Just when you thought winter was on its way out and happy, sun-drenched times were on the way, along come Forgotten Tomb with another slab of depressive black/gothic/doom metal to remind you that life ain’t all sunshine and rainbows; it’s full of pain and sorrow. Having said that, the Italian quartet are nowhere near as bleak as the raw black metal of their early days, and seventh full-length proper Hurt Yourself and the Ones You Love (Agonia) sees them crawl further from the crypt into the glare of stadium rock lights, albeit one located in the depths of your own personal hell.

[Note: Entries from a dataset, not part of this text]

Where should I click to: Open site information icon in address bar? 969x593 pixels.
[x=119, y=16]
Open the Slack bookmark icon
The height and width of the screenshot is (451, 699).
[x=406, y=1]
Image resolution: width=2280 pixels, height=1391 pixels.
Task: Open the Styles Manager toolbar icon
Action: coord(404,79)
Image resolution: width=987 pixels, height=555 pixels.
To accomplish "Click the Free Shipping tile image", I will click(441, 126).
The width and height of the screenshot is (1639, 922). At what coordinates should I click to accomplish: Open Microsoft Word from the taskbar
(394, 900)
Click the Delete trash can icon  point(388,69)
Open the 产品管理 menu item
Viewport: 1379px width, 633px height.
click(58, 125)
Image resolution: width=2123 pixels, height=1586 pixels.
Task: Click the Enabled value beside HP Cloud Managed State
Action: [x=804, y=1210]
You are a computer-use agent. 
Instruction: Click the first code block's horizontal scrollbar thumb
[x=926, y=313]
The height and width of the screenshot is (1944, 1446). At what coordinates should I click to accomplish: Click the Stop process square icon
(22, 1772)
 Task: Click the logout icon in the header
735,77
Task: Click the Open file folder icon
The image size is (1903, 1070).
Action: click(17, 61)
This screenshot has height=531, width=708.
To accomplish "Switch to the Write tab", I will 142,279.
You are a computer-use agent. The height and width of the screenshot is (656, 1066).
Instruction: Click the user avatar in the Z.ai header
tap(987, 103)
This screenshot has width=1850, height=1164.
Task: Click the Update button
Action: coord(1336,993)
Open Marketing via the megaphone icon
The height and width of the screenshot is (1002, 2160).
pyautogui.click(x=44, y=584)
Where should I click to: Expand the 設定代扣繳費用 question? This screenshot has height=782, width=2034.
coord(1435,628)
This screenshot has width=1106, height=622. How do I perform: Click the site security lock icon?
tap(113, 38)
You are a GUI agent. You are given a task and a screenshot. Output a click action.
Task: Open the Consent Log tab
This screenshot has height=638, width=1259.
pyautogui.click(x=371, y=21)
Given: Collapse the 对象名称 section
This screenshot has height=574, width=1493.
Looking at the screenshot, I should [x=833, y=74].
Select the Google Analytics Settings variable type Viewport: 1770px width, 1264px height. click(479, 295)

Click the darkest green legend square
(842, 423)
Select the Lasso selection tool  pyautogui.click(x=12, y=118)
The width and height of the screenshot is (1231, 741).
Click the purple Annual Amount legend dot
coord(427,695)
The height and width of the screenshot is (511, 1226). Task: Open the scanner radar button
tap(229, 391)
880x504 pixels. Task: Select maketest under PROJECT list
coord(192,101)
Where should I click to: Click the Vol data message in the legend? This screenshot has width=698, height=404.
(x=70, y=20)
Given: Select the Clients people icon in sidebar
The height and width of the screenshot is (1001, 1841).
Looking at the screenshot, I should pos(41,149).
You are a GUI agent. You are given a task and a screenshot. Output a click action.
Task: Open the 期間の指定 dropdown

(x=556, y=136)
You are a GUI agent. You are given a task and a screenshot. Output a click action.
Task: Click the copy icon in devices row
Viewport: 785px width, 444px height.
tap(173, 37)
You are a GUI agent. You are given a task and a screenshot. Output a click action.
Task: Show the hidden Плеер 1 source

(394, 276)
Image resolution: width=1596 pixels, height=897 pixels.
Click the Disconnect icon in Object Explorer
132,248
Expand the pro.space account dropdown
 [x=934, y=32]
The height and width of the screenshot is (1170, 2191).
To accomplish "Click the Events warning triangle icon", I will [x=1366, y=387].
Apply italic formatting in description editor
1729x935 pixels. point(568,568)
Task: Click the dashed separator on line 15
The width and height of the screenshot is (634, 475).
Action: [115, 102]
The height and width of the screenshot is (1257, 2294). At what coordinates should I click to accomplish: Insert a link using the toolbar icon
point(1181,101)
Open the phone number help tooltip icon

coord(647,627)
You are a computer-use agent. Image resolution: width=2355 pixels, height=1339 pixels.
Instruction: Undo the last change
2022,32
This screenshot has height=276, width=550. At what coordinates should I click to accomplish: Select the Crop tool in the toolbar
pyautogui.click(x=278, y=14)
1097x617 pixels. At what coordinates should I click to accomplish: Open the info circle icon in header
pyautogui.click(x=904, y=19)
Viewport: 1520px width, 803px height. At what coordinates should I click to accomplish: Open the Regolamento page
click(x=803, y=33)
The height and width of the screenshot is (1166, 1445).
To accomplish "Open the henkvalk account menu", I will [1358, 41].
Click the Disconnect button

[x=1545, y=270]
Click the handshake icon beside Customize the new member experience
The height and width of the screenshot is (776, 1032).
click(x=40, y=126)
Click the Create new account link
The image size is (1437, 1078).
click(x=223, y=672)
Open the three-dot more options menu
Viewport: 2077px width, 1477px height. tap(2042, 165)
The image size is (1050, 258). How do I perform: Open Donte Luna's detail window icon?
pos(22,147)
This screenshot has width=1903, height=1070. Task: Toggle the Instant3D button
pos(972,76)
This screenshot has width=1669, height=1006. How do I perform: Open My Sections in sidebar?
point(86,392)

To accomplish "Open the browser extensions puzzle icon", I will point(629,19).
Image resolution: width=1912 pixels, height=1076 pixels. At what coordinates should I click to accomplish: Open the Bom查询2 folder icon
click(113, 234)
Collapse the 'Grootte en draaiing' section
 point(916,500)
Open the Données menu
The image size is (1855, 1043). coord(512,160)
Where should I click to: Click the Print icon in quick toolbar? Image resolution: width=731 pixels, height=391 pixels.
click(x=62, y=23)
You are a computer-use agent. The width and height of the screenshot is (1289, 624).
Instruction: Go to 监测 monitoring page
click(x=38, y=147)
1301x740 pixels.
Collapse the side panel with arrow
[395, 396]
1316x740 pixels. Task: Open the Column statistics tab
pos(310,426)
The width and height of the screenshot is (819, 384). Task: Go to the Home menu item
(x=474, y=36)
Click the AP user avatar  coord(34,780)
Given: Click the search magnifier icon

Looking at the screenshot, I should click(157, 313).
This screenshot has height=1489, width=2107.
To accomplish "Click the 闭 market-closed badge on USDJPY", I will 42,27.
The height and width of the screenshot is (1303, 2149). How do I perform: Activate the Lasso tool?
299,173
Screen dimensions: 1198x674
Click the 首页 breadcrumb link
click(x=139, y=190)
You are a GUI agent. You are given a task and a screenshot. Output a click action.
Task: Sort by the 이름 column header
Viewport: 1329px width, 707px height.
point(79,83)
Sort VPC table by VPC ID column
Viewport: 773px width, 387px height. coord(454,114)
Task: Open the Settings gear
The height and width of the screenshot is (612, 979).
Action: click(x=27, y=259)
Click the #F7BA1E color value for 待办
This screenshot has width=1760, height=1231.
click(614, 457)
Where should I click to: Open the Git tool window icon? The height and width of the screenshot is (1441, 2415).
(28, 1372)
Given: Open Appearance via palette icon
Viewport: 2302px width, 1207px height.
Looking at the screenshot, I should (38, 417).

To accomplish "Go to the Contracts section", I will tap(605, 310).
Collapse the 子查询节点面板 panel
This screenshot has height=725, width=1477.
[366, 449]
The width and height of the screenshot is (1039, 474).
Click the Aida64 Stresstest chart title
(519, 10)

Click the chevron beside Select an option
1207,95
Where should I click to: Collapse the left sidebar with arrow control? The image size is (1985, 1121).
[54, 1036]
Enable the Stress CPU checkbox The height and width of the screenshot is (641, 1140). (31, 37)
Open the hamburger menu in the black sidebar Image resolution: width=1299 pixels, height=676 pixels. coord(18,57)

Still heavily influenced by fellow travellers in woe Shining (the creepy black metal lot, not the jazz weirdos), Forgotten Tomb’s songwriting continues to improve, with big stomping riffs and twisted grooves propelling songs such as ‘King of the Undesirables’ forward with grim intent, like a reanimated corpse that wants your hand in unholy matrimony.
Of course, everything is still coated in an impenetrable layer of darkness that prevents these anti-anthems ever being acceptable to the normals in the light-world, even though there are plenty of mournful melodies that the likes of Paradise Lost and Katatonia would sacrifice their first born for. The frequent lurches into ragged, speedy black metal keeps things dangerous and reminds the listener that the band have not forgotten their twisted, blood-smeared roots.
They’re still eager to court controversy as proven by the eyebrow-raising cover art, album title and over-the top lyrics (“I’ll fuck your daughter, slit her throat then bathe in her blood” anyone?) but thankfully have the musical muscle to back it up. The repetitive, marching dirge of ‘Dread the Sundown’ is the longest walk to the gallows you will ever face while the cold emptiness of coda ‘Swallow the Void’ ends thing on a stark note.
Forgotten Tomb will never hit the big leagues but it would be a crying shame if they did. Their twisted talent and the uncompromising vision of frontman Herr Morbid is something that belongs in the underground, where it thrives away from the light. Hurt Yourself… is a grimly satisfying peek into that darkness.